=== Section Start ===

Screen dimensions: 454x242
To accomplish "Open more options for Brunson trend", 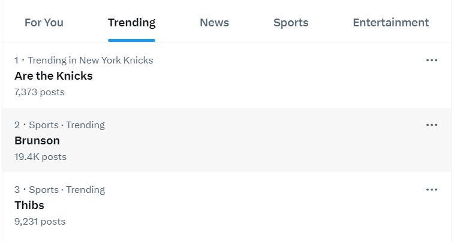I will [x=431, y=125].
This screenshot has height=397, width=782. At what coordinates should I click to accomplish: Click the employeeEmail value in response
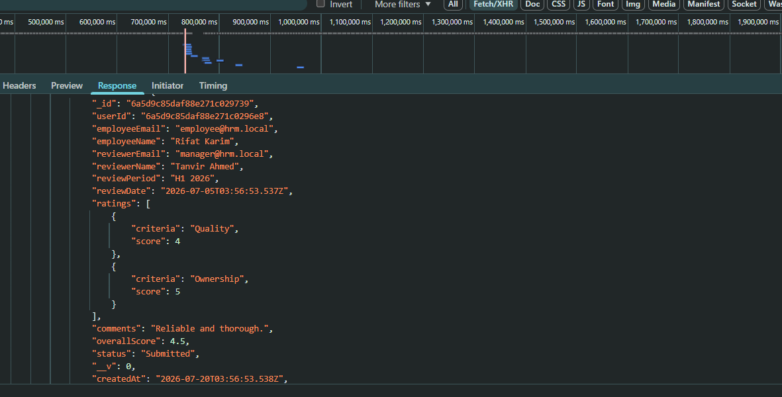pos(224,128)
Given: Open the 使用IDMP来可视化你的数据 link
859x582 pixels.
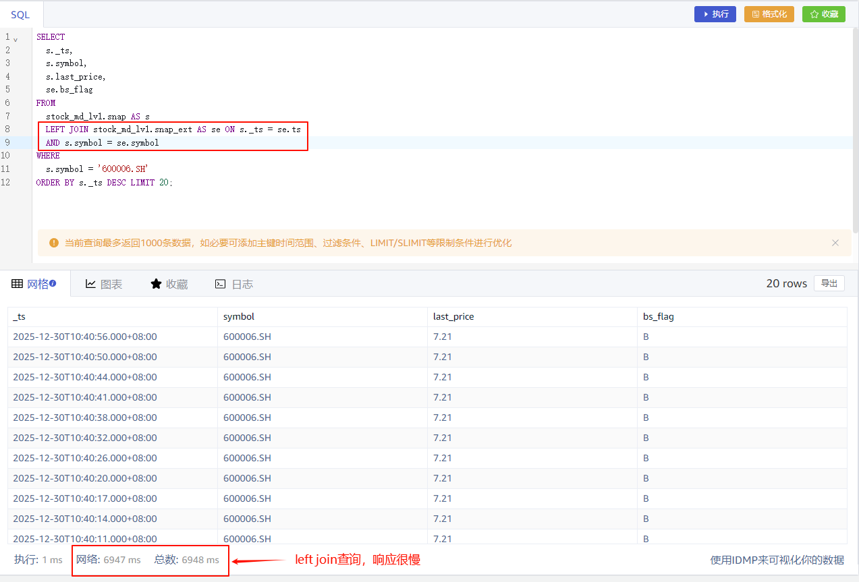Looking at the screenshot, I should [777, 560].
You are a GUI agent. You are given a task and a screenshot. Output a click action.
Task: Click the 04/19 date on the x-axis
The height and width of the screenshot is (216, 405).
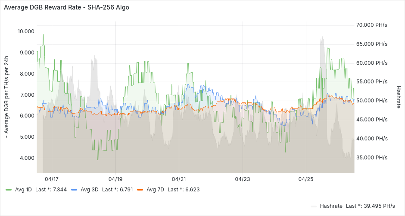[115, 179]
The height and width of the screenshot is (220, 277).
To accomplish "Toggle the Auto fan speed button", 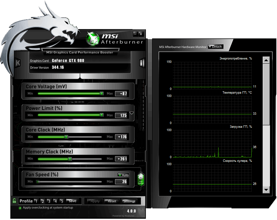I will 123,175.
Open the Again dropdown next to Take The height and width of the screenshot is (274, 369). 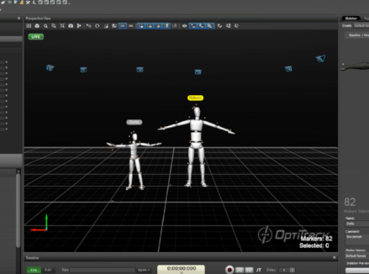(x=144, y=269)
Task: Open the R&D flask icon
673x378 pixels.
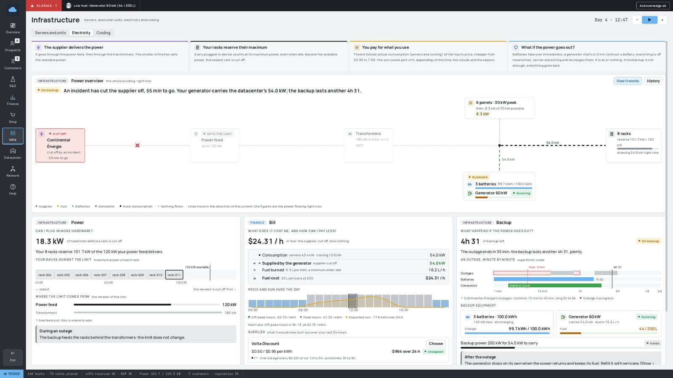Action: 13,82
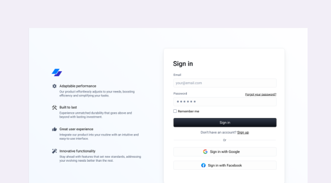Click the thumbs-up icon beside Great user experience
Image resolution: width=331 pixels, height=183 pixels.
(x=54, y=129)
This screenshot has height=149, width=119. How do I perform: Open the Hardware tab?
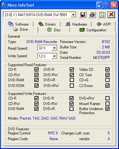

=== Section End ===

What you have to do: Transcribe the listing above exactly, but only from the line with "This screenshot has height=397, width=782." through the line with "Task: Click the 04/19 date on the x-axis". Include both of those lines and omit the pictures.

Result of this exercise:
This screenshot has height=397, width=782. At what coordinates should I click to accomplish: Click the employeeEmail value in response
pos(224,128)
Given: Open the 使用IDMP来可视化你的数据 link
859x582 pixels.
Looking at the screenshot, I should [777, 560].
You are a GUI agent. You are given a task and a screenshot. Output a click action.
Task: Click the 04/19 date on the x-axis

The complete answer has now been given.